TEXTE SOURCE:

LE MIROIR

Cette pluie, c’était comme dans un film de Tarkovski, avais-je pensé.
C’était comme si la pluie allait tout emporter, m’étais-je dit.

Et puis la pluie avait lavé le ciel et soudain il faisait beau.
Il ne pleuvait plus que dans la moitié du ciel.
C’était magnifique, m’étais-je dit.
J’avais eu envie de le dire à quelqu’un.
Je l’avais dit à quelqu’un.

Et une moitié du ciel était habitée d’un arc en ciel.
L’autre moitié du ciel, d’une faible bruine.
Je me trouvais à l’intersection.
Exactement.
– Il faut sortir, m’étais-je dit.

Cela n’avait pas été la semaine que j’avais imaginée.
Mais je n’avais rien imaginé non plus parce que je savais que ce que j’avais imaginé n’était qu’une fable. J’avais su. Je m’étais prévenu. Je m’étais préparé. J’avais dit que je ne m’attendais à rien, je l’avais écrit, me dis-je, et rien était survenu.
Rien m’avait donné raison.
Rien était advenu.

Au lieu de partir, j’étais resté.
Et c’est très bien comme ça, me dis-je.
Je peux attendre, me dis-je.
Le ciel peut attendre.

Mieux vaut être seul que mal accompagné.
J’étais soulagé d’être déçu.
Et même pas fâché.
Simplement désabusé.

Alors j’avais commandé du matériel, des livres théoriques.
Un télémètre laser, un micro de mesures acoustiques, une carte son portable, The Master Handbook of Acoustics de F. Alton Everest & Ken C. Pohlmann.

J’étais allé, dans le froid, recevoir un massage comique à la Porte de Vincennes.
Et puis il y avait eu à s’occuper de M.K., victime du harcèlement de ses propriétaires.
Puis il avait fallu aussi s’occuper de S.A., qui faisait des caprices.
Et quelques conversations téléphoniques avec G., en vacances, pour une fois.

Préparer le changement.
Penser à A.
Penser à C.
P. est à Lille.
Je suis seul, alors je fais de la musique.
Je fais des courses.
Je deviens végétarien.

CONSIGNE: Réécrivez un passage du texte sur la pluie, à partir des mots « C’était magnifique, m’étais-je » et jusqu'aux mots « Rien était advenu. » inclus, en remplaçant « bruine » par « averse ».

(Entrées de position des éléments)

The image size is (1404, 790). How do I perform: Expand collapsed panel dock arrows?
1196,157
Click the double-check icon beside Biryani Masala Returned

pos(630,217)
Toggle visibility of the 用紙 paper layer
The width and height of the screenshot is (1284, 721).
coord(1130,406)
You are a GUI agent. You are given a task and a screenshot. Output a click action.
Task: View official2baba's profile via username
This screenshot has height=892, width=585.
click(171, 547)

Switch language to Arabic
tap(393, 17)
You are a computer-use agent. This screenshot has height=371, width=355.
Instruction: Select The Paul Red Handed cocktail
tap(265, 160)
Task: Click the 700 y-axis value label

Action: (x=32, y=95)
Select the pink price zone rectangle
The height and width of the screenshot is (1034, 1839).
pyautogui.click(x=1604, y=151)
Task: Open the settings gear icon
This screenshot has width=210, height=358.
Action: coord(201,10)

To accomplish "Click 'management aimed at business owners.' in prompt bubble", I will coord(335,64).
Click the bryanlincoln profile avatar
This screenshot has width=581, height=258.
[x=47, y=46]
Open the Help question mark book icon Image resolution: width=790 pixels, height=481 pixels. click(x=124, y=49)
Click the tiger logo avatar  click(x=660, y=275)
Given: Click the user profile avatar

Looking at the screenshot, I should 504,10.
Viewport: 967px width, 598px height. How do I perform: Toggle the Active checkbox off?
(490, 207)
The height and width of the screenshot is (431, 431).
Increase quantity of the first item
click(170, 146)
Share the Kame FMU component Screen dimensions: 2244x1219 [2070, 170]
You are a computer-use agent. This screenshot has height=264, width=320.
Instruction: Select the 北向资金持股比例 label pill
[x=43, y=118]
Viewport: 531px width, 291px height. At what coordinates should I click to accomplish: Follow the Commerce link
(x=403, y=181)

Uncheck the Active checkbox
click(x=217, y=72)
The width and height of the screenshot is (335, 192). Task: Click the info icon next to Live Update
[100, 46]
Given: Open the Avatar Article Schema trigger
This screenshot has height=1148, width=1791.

CORRIGÉ:
C’était magnifique, m’étais-je dit.
J’avais eu envie de le dire à quelqu’un.
Je l’avais dit à quelqu’un.

Et une moitié du ciel était habitée d’un arc en ciel.
L’autre moitié du ciel, d’une faible averse.
Je me trouvais à l’intersection.
Exactement.
– Il faut sortir, m’étais-je dit.

Cela n’avait pas été la semaine que j’avais imaginée.
Mais je n’avais rien imaginé non plus parce que je savais que ce que j’avais imaginé n’était qu’une fable. J’avais su. Je m’étais prévenu. Je m’étais préparé. J’avais dit que je ne m’attendais à rien, je l’avais écrit, me dis-je, et rien était survenu.
Rien m’avait donné raison.
Rien était advenu.